## Problem
Put every line of the material below into a Markdown table with the columns "Row" and "Line," skipping blank lines. Leave the pictures out of your answer.

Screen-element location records
________________
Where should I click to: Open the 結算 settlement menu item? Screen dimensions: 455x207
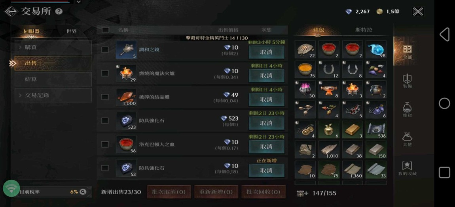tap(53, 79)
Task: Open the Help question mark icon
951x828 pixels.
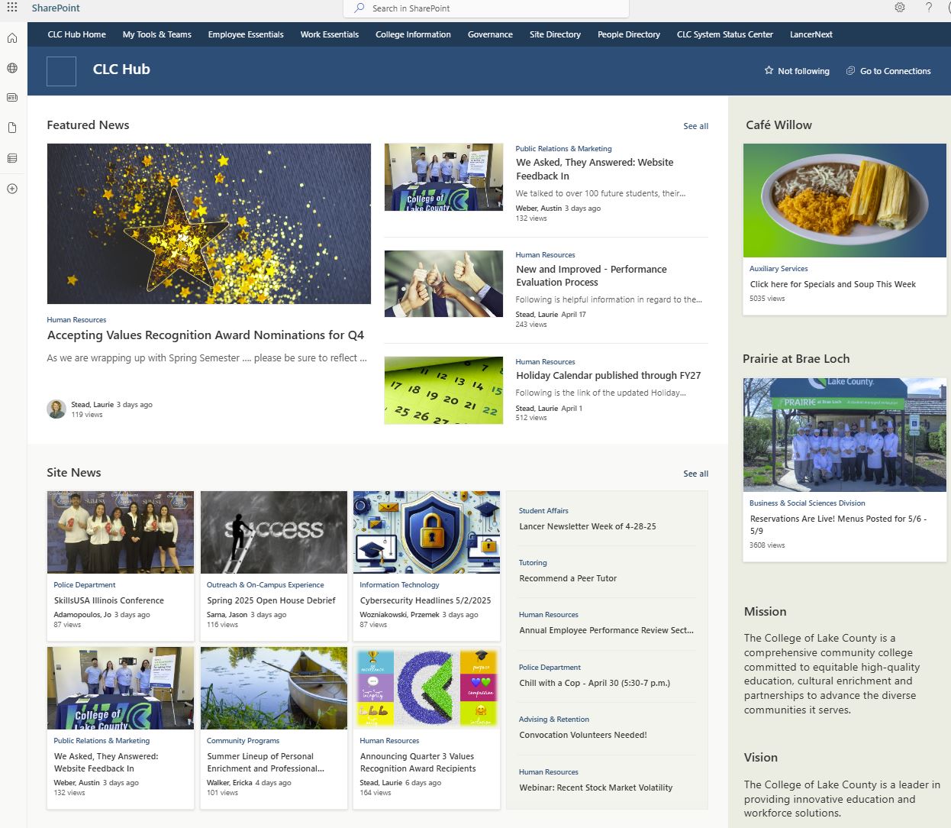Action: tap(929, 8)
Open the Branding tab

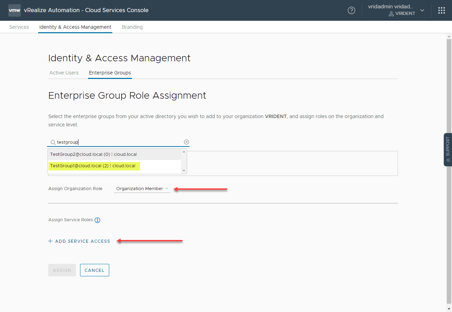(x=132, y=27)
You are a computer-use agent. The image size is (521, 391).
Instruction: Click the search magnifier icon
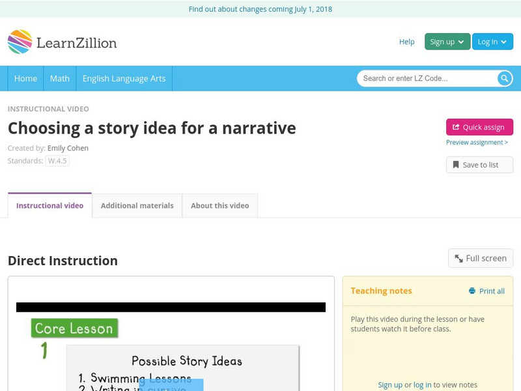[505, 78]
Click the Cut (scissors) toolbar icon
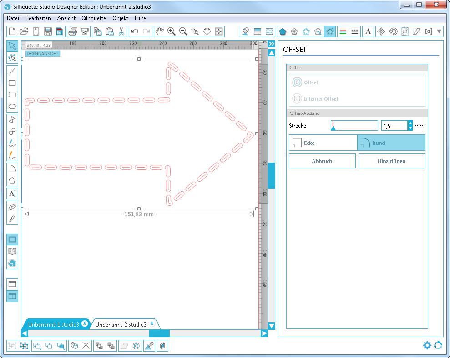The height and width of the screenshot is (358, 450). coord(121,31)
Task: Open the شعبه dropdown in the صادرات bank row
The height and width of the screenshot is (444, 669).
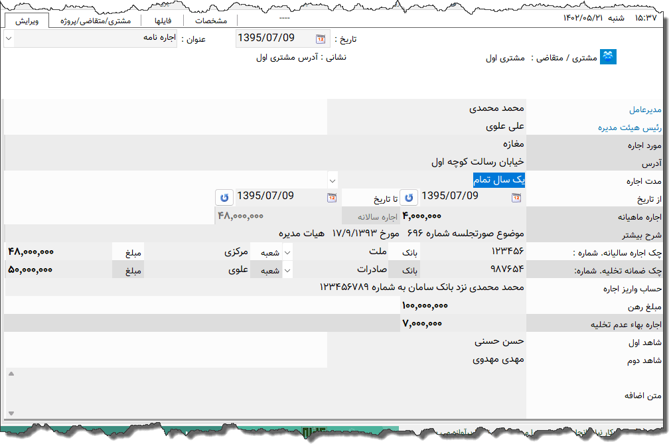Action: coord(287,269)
________________
## Written reply
| Row | Line |
|---|---|
| 1 | Where should I click to: Open the 結算 settlement menu item? Screen dimensions: 455x207 |
| 2 | tap(53, 79) |
| 3 | Task: Open the Help question mark icon |
| 4 | 951x828 pixels. |
| 5 | Action: tap(929, 8) |
| 6 | Open the Branding tab |
| 7 | (x=132, y=27) |
| 8 | You are a computer-use agent. The image size is (521, 391). |
| 9 | Instruction: Click the search magnifier icon |
| 10 | [505, 78] |
| 11 | Click the Cut (scissors) toolbar icon |
| 12 | The height and width of the screenshot is (358, 450). coord(121,31) |
| 13 | Task: Open the شعبه dropdown in the صادرات bank row |
| 14 | The height and width of the screenshot is (444, 669). |
| 15 | Action: coord(287,269) |